Joe Biden sempre più come Il dottor Stranamore.
Il capo della Casa Bianca, ormai terrorizzato dalle elezioni di medio termine sempre più vicine, pigia sull’acceleratore dell’imperialismo più spinto, puntando sull’orgoglio yankee e sull’imperativo (prima trumpiano) ‘America first’.
E quindi i nemici vanno schiacciati, gli avversari storici degli Stati Uniti, come Russia e Cina, presi a sberle non più tanto metaforiche o parolaie, ma con i fatti concreti. Che, nel glossario della Casa Bianca e soprattutto del suo Dipartimento di Stato sempre più guerrafondaio (dove dominano i ‘falchi’ Tony Blinken e Victoria Nuland), significano armi, armi e solo armi.
Non solo, come sta succedendo da mesi e mesi, verso Kiev, venendo quotidianamente incontro alle ossessive richieste del presidente-guitto Volodymyr Zelensky, per vincere la guerra contro il macellaio Vladimir Putincosti quel che costi, “fino alla pelle dell’ultimo ucraino”, come recita il gingleormai in voga al Dipartimento di Stato.
Ma armi da inviare anche a Taiwan, tanto per gettare tonnellate di benzina su un altro fuoco e attizzare un altro focolaio di guerra certa, stavolta contro l’odiata Cina.
Non bastava, infatti, il folle viaggio a Taiwan del mese scorso organizzato dalla speaker della Casa Bianca Nancy Pelosi, una provocazione in piena regola, tanto per ribadire che gli americani sono pronti, come al solito, con i loro metodi, ad intervenire per difendere ‘libertà e democrazia’.
Adesso, per far capire bene che alle parole seguono i fatti, l’amministrazione Biden ha appena dato il suo ok all’invio di un gigantesco quantitativo di armi proprio a Taiwan, per il valore di 1 miliardo e 100 mila dollari, not nuts, non certo noccioline.
Un pacchetto-regalo in piena regola: ecco, infatti, in bella mostra 60 missili antinave Agm-84L Harpoon Block II, pronti per prendere la via di Taiwan. Seguono 100 missili aria-aria Aim-9X Block Sidewinder.
Infine, i vertici Usa hanno sottoscritto con le autorità taiwanesi un bel contratto per la sorveglianza-radar.
Pechino, appena avuta la notizia della provocazione, non ha aspettato a rispondere, dichiarando che verranno “adottate risolutamente contromisure legittime e necessarie” se gli Usa non rinunceranno alla belligerante iniziativa.
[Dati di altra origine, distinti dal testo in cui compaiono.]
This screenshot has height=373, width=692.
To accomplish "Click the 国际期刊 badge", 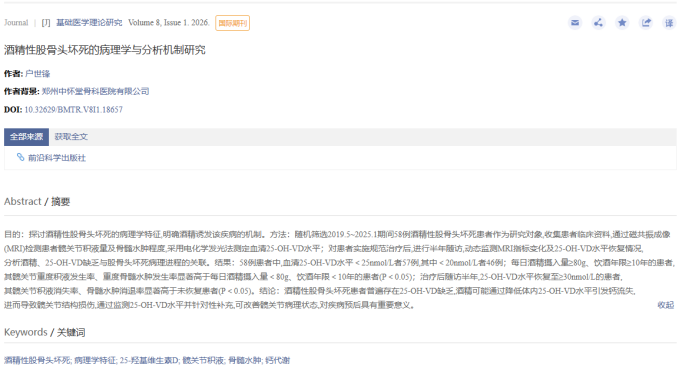I will point(233,23).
Ma Washington, ormai, non può più tornare sui suoi passi, finendo col perdere la faccia, visto che la decisione è stata già largamente presa. E addirittura i ‘falchi’ (Blinken & Nukland) di ‘Sleepy Joe’ hanno già organizzato per il loro Capo la presenza, come guest star, al summit di fine settembre, con un Biden pronto ad accogliere a braccia aperte i leader delle ‘Isole del Pacifico’. L’ennesima ‘arma’ studiata dai cervelloni della Casa Bianca per mettere ulteriore pressione alla Cina, e cercare di ridurne l’influenza strategica in tutta l’area.
Secondo alcuni esperti, si tratta della risposta studiata con cura dal solito Dipartimento di Stato (molto più attivo, su questi fronti, rispetto al Pentagono, che cerca di limitari quanto più possibile i danni derivanti da una politica estera così smaccatamente imperialista e guerrafondaia) per la vicenda delle Isole Salomone. Appena pochi giorni fa infatti, il 30 agosto, le autorità delle Salomon Islands hanno raggiunto un importante accordo con Pechino, che prevede il divieto di transito, per quelle acque, di navi battenti bandiera a stelle e strisce. Un vero ceffone per ‘Sleepy Joe’.
Ulteriore fronte di sconto Cina-Usa, of course, è quello economico, con la ‘guerra dei chip’. Le autorità statunitensi hanno vietato ai due colossi Usa del settore, ‘Amd’ e ‘Nvidia’, di vendere i loro microprocessori più avanzati alla Cina, la quale ha subito mostrato i muscoli e protestato in modo vibrato: “Questa decisione viola i più elementari principi di concorrenza leale e le regole del commercio internazionale”.
Vedremo presto quale sarà, in concreto, la reazione.